Мои возможности болтаются где-то около отметки «ноль», поэтому я и в самом деле могу только радоваться, избежав участи живого аккумулятора. Еще я понял, но очень смутно, что это не какой-то из ряда вон выходящий случай, что из этого все вокруг и состоит — когда люди прессуют друг друга, образующуюся дельту из незаметно для людей улетающей при этом жизни радостно впитывает огромная армия. Жизнь улетает к мелким дилерам этого рынка — типа хозяек бригад вот таких темечек; растаскивается какими-то неопределенно мелькающими тенями, о которых я ничего не успел понять, кроме того, что они есть; к крупнооптовым уходит прямо через землю, закручиваясь в особо проницаемых местах; вообще, вся жизнь — товар, и товар, очень интенсивно оборачивающийся. И в этом нет никакой трагедии — раз люди не хотят нормально передавать жизнь сверху вниз, как им положено, то этот поток заберут. Очень похоже на «нашу» суету на поверхности: все так же упирается в потоки. На любом искривлении потока кто-нибудь да сидит, врезав краник и регулярно навещая Сейшелы; и эти «реалии» совсем не реалии, а просто отражение более существенных вещей.

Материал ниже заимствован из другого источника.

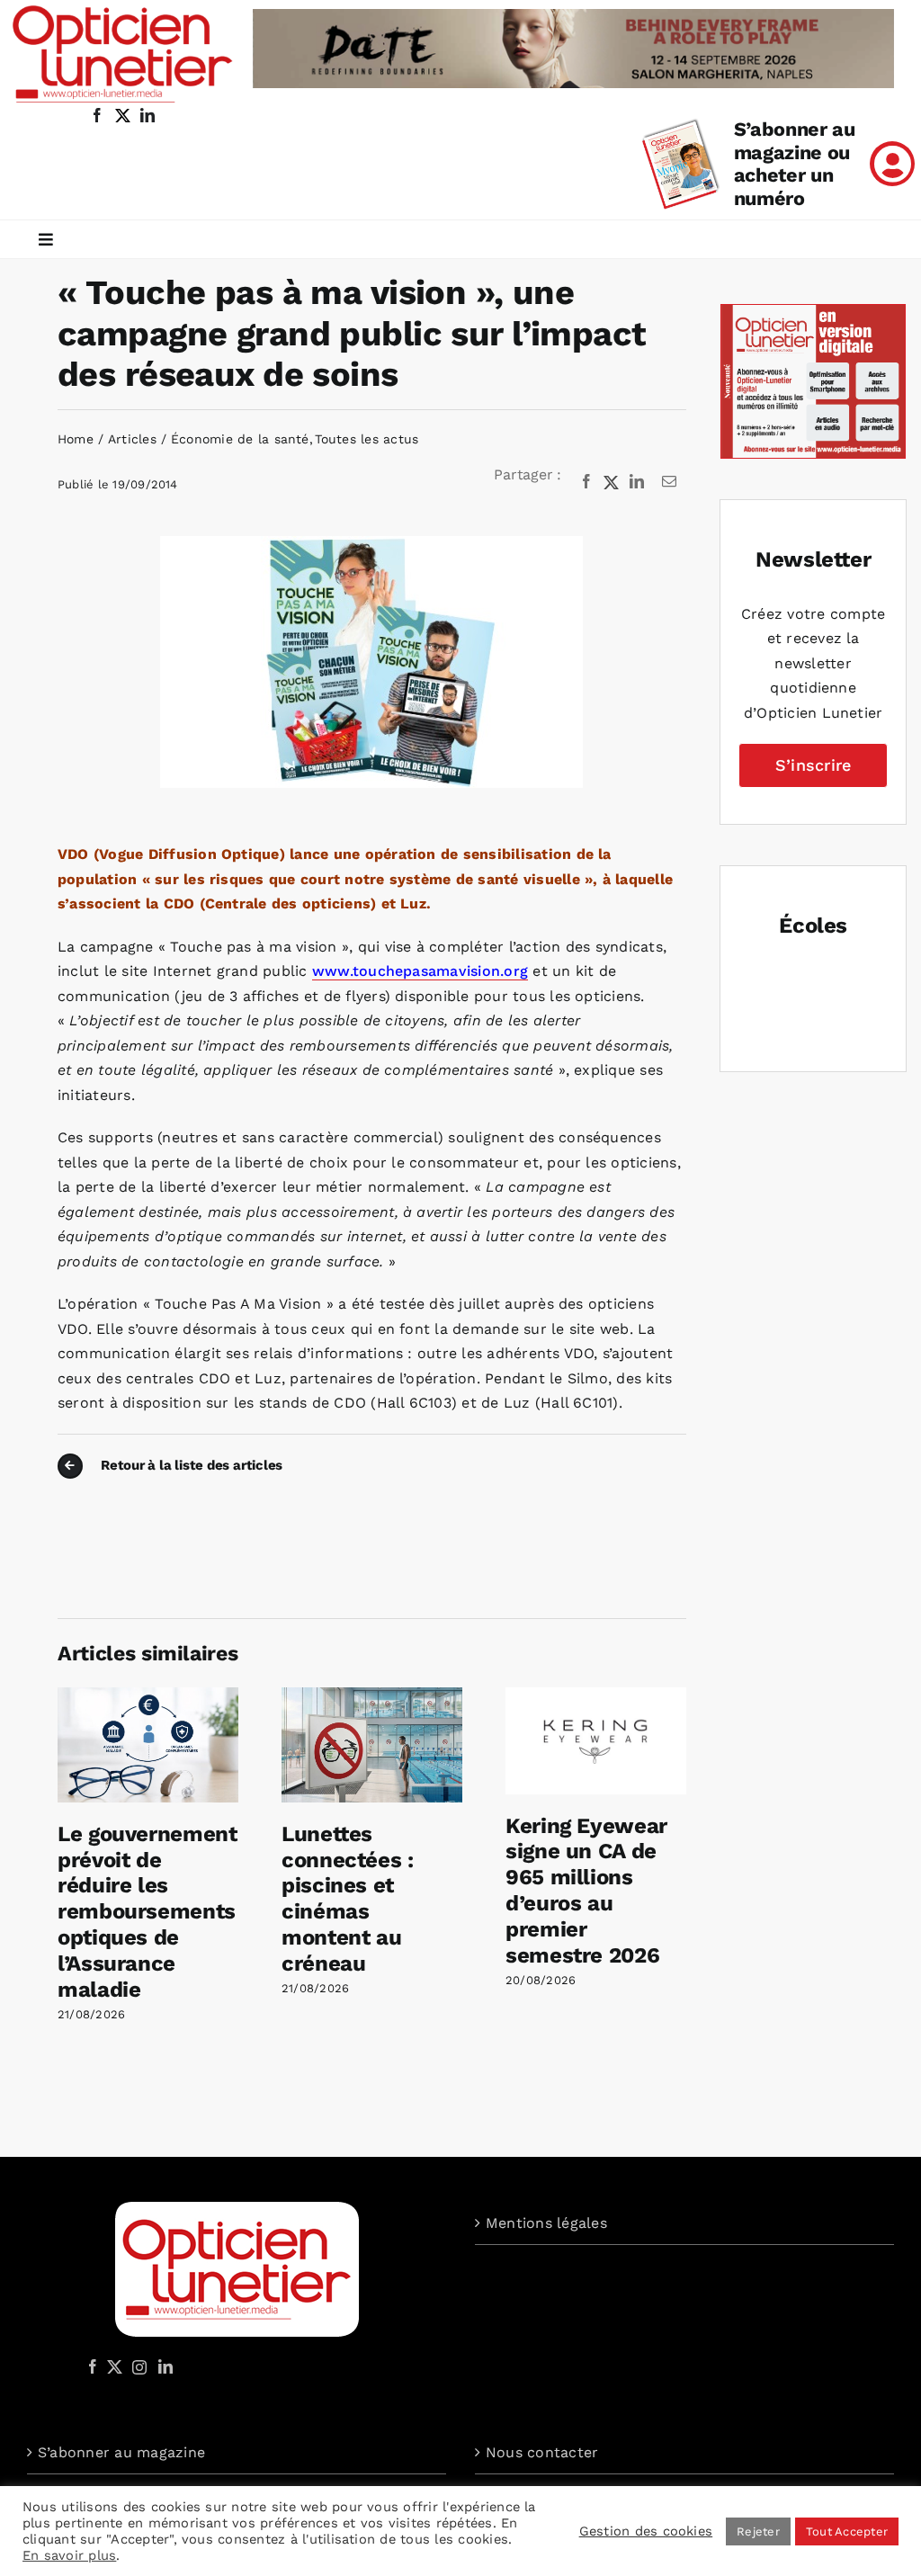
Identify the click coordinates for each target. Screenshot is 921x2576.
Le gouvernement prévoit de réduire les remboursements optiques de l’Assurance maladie (147, 1911)
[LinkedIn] (637, 482)
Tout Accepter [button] (847, 2531)
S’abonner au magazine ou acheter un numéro (794, 164)
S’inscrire (813, 765)
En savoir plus (69, 2555)
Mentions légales (546, 2223)
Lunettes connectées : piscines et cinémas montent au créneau (348, 1898)
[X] (612, 482)
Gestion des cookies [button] (646, 2531)
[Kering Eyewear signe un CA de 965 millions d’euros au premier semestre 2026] (595, 1695)
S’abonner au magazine (121, 2452)
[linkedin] (147, 115)
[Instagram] (137, 2366)
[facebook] (97, 115)
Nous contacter (542, 2452)
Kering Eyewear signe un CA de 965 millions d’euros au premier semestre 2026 (586, 1890)
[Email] (669, 482)
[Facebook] (586, 482)
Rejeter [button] (758, 2531)
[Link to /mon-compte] (892, 163)
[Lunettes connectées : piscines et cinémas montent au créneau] (372, 1695)
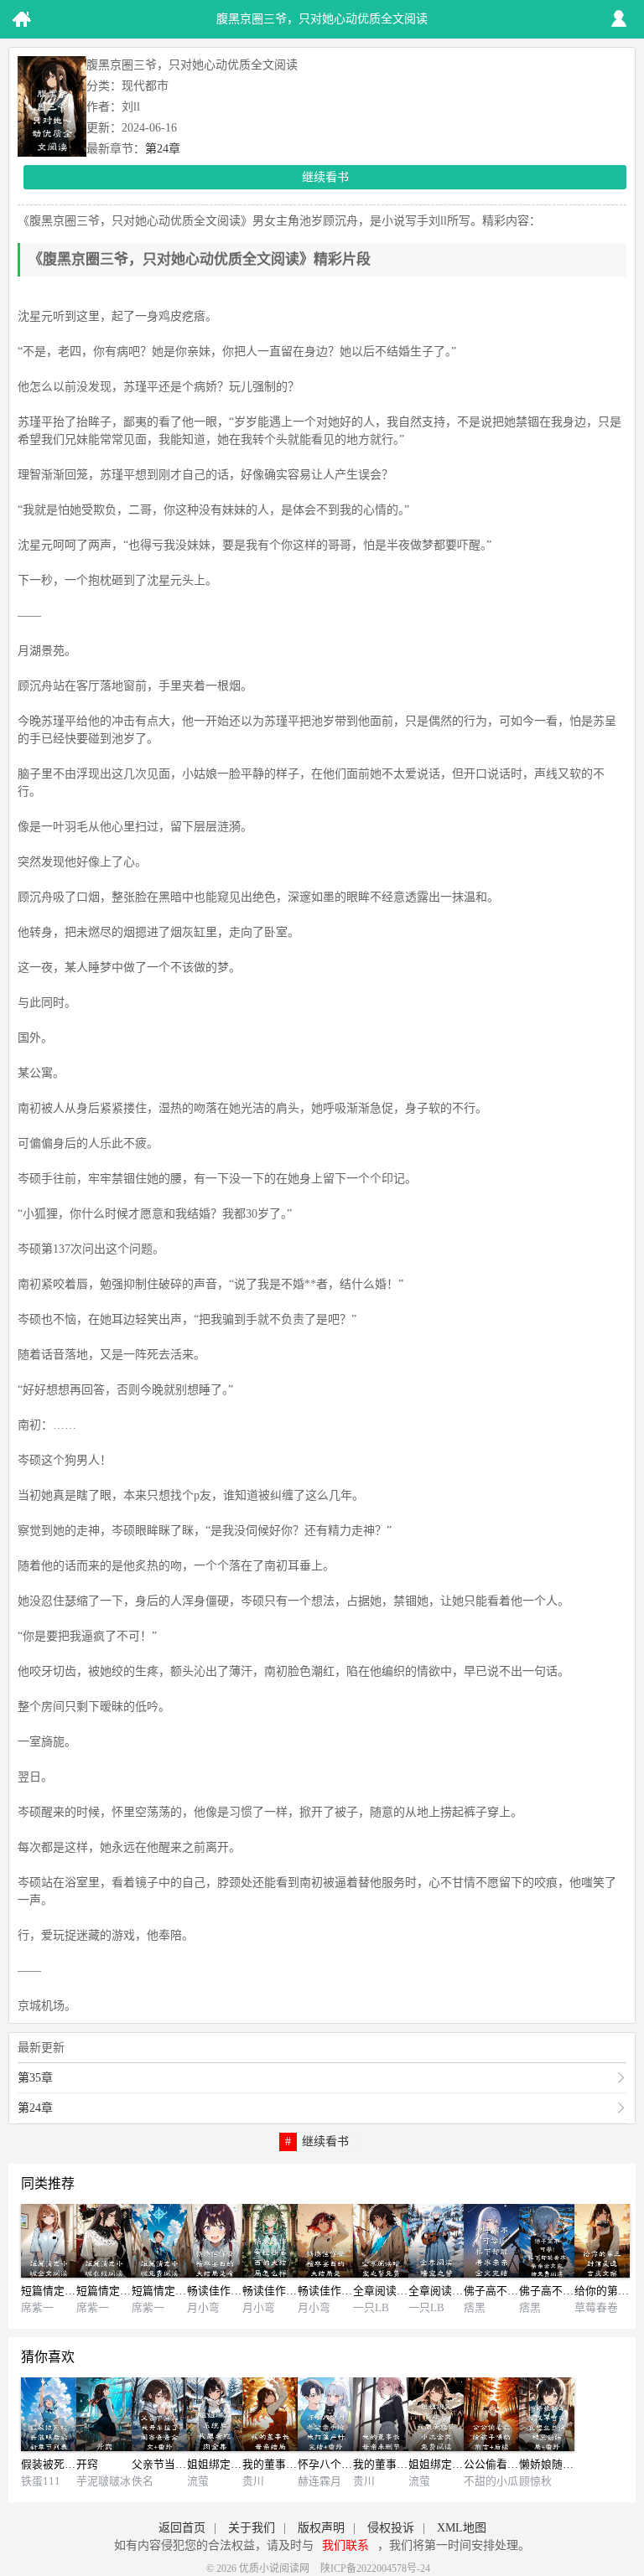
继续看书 (325, 177)
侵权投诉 (390, 2528)
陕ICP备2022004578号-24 (375, 2568)
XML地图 (461, 2528)
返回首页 (181, 2528)
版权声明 (321, 2528)
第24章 (162, 148)
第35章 (35, 2078)
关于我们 (251, 2528)
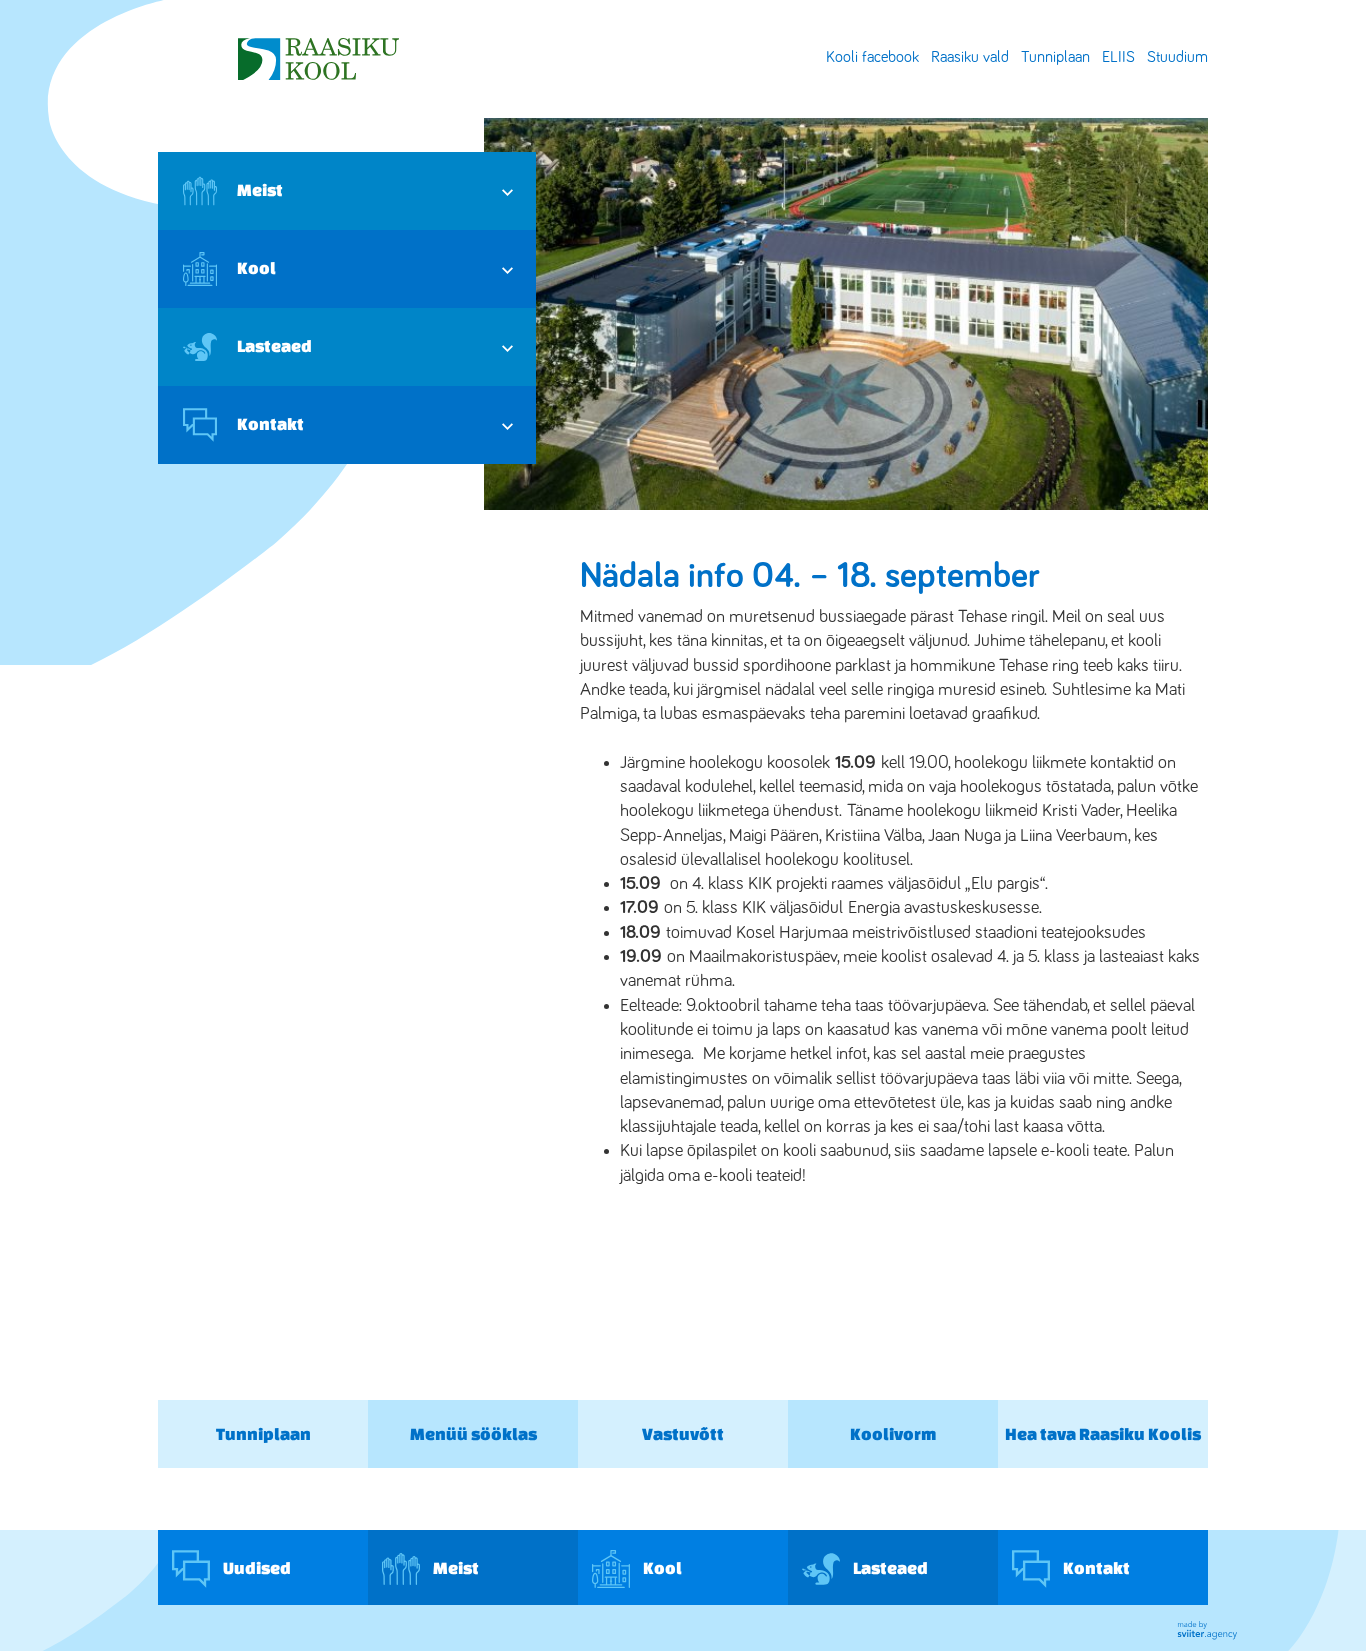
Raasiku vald (970, 57)
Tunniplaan (1055, 57)
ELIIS (1118, 57)
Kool (256, 267)
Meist (260, 189)
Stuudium (1177, 57)
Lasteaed (274, 345)
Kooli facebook (872, 57)
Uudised (255, 1566)
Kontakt (270, 423)
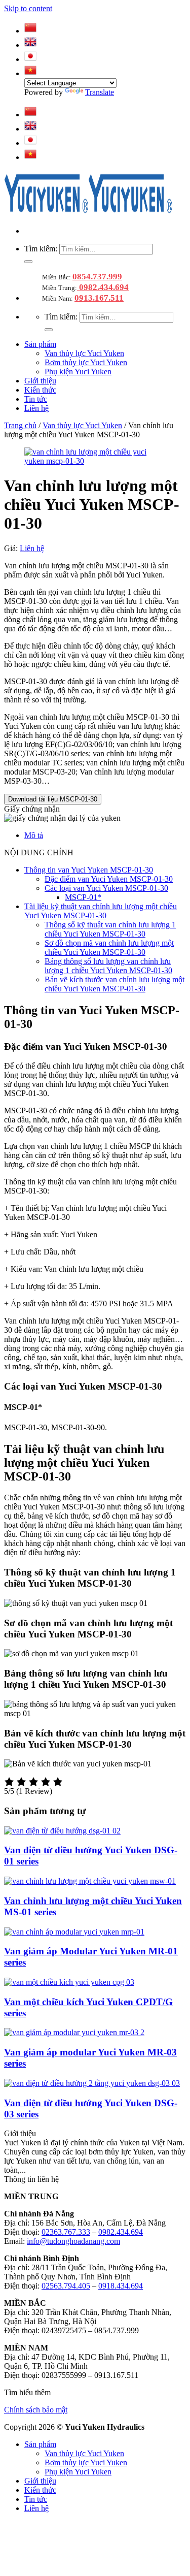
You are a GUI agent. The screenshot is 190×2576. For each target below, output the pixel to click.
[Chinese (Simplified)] (30, 30)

— Тебе-то что за печаль. Не лезь. — Темечко сопроводило эти «слова» картинкой события из моей жизни, за возможность переписать которое я отдал бы все. Это было просто, как механическая игрушка: мне показали, что у меня полно дыр, и не с такими дырами тут ходить и качать права. Это как в игре — тебе показывают десятку против твоей восьмерки, и ты можешь хоть усраться, но десятка останется десяткой, которая больше любой восьмерки ровно на два очка.
— Пошла, сука, отсюда, — вызверился я, ощущая смертельную досаду: эта мелкая безмозглая мерзость, являясь сама по себе просто ничем, была одним из лиц огромной силы; а значит — полностью права, и могла плевать мне в морду, абсолютно ничем не рискуя. То, что я начал смотреть на происходящее именно под таким бычьим углом зрения, еще больше бесило меня, но справляться с человеческим в тот момент я не хотел.
Темечко снова омерзительно хихикнуло, выключило воду и победоносно убралось в кисло воняющую какими-то стиральными порошками темноту подсобки.
Я вернулся к столу и продолжил играть, пытаясь как-то сохранить увиденное, упаковать в слова эти расползающиеся клочья ощущений; но тяжелые плоские слова не желали повторять простые, но бесконечно точные изгибы этих стремительно тающих фигурок, и соскальзывали по их скользким бокам, рассыпались на совсем уже бессмысленные буквы, образуя у меня в голове неопрятную дурацкую кучу, совок из которой я только что высыпал тебе за ворот.